═════ DATASET RECORDS

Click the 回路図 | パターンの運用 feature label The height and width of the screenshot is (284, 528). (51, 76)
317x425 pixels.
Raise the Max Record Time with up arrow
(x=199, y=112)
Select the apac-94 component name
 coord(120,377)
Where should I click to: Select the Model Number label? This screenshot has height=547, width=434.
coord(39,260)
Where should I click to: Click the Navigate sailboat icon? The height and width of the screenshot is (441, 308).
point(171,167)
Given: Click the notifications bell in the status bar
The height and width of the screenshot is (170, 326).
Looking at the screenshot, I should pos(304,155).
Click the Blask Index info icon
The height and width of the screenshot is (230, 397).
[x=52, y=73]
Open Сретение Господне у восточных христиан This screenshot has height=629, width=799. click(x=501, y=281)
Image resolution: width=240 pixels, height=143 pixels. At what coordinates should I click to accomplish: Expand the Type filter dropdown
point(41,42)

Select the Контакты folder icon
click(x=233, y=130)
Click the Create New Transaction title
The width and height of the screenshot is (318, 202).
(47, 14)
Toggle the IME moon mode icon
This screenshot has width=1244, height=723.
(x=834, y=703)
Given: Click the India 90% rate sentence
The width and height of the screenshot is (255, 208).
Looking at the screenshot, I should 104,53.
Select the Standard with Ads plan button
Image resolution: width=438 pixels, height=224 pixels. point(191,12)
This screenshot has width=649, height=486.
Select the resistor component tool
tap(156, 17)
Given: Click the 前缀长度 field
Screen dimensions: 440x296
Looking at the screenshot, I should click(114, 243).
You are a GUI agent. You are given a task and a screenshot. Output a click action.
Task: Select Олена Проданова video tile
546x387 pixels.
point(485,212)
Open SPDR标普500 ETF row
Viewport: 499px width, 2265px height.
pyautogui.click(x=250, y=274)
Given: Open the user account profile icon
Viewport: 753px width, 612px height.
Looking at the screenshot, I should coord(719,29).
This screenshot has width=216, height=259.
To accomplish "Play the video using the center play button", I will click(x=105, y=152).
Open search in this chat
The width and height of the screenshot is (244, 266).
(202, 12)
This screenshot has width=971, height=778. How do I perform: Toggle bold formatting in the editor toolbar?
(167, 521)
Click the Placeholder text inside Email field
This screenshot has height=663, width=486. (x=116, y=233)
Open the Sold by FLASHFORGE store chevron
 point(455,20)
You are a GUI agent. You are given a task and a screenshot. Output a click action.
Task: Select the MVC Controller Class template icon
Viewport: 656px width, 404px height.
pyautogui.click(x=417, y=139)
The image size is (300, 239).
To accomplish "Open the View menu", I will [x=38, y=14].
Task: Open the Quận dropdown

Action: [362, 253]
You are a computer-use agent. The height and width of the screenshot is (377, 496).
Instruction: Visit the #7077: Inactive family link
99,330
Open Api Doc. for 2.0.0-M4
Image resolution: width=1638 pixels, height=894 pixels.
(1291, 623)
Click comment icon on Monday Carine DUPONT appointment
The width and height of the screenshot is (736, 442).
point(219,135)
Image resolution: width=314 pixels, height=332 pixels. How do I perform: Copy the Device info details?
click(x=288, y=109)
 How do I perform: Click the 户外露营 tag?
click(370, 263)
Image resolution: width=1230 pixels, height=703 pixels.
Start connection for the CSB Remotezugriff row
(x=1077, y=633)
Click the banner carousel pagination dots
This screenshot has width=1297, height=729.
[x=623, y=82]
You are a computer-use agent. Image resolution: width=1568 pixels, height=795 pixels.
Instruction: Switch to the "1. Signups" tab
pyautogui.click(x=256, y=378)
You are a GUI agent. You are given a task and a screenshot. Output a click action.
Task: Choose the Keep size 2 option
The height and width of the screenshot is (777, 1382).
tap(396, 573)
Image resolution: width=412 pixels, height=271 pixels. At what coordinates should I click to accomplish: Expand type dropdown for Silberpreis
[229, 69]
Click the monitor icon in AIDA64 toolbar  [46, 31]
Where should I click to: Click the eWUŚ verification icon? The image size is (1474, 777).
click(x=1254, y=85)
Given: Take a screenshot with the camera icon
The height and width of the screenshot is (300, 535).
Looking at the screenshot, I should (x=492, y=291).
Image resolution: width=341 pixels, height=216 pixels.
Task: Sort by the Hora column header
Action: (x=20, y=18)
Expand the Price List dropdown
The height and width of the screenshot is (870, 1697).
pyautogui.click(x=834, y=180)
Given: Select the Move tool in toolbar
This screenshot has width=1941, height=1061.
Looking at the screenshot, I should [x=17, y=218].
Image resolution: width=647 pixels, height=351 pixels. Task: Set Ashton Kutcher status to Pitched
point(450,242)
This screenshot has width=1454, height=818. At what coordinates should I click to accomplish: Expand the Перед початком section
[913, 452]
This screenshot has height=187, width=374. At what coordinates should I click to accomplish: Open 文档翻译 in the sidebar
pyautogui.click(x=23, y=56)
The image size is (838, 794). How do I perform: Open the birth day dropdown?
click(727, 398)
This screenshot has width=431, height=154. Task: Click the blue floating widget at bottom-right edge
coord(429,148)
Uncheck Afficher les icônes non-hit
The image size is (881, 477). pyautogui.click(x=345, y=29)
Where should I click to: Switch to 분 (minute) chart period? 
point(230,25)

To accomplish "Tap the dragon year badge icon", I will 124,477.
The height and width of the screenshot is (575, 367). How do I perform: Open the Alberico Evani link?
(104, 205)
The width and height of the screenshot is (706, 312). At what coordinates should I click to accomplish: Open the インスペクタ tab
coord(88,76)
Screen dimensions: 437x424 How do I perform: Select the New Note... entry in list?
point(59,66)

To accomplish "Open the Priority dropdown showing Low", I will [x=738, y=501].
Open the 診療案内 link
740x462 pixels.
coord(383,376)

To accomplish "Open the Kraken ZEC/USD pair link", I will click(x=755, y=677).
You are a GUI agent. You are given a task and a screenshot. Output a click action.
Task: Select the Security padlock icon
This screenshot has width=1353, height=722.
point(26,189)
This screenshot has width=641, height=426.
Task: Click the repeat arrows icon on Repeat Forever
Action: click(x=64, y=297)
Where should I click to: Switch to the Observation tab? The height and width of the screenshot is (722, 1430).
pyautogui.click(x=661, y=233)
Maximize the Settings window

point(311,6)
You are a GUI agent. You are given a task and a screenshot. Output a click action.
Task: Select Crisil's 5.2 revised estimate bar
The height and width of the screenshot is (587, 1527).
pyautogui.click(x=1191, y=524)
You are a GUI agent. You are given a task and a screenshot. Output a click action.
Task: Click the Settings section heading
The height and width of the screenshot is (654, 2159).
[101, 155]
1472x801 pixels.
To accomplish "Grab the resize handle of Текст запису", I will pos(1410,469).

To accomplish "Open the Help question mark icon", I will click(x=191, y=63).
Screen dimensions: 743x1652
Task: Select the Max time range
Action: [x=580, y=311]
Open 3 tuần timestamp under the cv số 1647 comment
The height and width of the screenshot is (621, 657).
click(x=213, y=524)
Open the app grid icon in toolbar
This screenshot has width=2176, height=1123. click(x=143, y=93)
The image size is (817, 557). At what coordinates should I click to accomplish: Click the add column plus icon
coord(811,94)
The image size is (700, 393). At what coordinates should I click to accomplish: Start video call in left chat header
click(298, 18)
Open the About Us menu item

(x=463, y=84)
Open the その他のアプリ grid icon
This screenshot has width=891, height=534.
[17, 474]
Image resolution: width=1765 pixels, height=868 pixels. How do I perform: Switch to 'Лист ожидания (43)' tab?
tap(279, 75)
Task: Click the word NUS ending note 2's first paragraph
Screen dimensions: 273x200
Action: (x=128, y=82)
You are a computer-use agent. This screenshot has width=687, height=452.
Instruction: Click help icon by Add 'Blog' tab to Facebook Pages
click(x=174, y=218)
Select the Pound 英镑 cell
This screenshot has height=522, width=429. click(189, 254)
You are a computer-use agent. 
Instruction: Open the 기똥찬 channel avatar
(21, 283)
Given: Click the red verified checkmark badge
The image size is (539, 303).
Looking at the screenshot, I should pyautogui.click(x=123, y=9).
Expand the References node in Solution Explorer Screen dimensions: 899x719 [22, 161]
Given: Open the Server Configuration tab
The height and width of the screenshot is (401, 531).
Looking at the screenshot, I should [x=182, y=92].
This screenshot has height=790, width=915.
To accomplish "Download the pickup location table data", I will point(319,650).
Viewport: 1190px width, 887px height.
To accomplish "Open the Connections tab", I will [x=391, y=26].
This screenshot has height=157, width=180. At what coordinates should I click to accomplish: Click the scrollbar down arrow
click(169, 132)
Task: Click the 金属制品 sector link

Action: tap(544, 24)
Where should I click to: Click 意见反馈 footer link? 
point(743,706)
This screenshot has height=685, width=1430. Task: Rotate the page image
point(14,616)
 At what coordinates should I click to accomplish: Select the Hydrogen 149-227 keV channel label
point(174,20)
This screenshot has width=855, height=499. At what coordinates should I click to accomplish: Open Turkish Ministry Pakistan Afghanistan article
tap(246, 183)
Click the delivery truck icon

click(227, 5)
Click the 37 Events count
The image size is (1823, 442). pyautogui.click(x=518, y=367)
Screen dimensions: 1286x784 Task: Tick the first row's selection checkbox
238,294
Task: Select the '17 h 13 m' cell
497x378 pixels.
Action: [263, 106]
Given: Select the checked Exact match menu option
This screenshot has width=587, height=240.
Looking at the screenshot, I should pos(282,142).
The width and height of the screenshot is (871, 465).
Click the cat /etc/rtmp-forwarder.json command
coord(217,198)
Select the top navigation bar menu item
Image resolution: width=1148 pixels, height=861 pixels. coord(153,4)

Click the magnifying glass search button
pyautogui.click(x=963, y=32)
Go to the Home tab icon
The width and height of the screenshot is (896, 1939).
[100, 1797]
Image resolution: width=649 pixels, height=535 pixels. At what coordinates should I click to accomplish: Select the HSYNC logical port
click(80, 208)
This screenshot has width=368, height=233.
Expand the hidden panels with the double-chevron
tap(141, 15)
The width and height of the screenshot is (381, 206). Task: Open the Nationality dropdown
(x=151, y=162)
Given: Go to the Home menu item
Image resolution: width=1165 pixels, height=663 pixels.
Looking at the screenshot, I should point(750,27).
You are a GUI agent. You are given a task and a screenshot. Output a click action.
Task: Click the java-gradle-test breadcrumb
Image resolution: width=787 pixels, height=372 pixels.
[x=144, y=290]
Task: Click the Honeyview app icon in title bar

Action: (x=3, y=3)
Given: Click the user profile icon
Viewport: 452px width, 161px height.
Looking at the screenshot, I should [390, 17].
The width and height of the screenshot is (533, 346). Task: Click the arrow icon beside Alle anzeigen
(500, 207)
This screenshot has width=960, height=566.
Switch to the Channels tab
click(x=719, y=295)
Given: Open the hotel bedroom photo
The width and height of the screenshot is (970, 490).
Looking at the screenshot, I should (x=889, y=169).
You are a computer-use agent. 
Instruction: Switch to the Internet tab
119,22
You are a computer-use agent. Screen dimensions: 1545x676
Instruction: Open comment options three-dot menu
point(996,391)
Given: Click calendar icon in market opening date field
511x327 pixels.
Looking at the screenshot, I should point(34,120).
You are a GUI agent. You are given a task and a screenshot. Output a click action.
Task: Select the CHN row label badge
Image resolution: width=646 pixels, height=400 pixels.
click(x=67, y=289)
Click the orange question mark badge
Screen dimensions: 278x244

══════════

[GIVEN EXERCISE]: Copy the records from the line containing "The width and height of the screenshot is (381, 206)." through the line containing "Action: (x=3, y=3)", swapping "Nationality" for "Country" and leaving everything else the same. Give only those lines.

[OUTPUT OF THE TASK]:
The width and height of the screenshot is (381, 206). Task: Open the Country dropdown
(x=151, y=162)
Given: Go to the Home menu item
Image resolution: width=1165 pixels, height=663 pixels.
Looking at the screenshot, I should point(750,27).
You are a GUI agent. You are given a task and a screenshot. Output a click action.
Task: Click the java-gradle-test breadcrumb
Image resolution: width=787 pixels, height=372 pixels.
[x=144, y=290]
Task: Click the Honeyview app icon in title bar

Action: (x=3, y=3)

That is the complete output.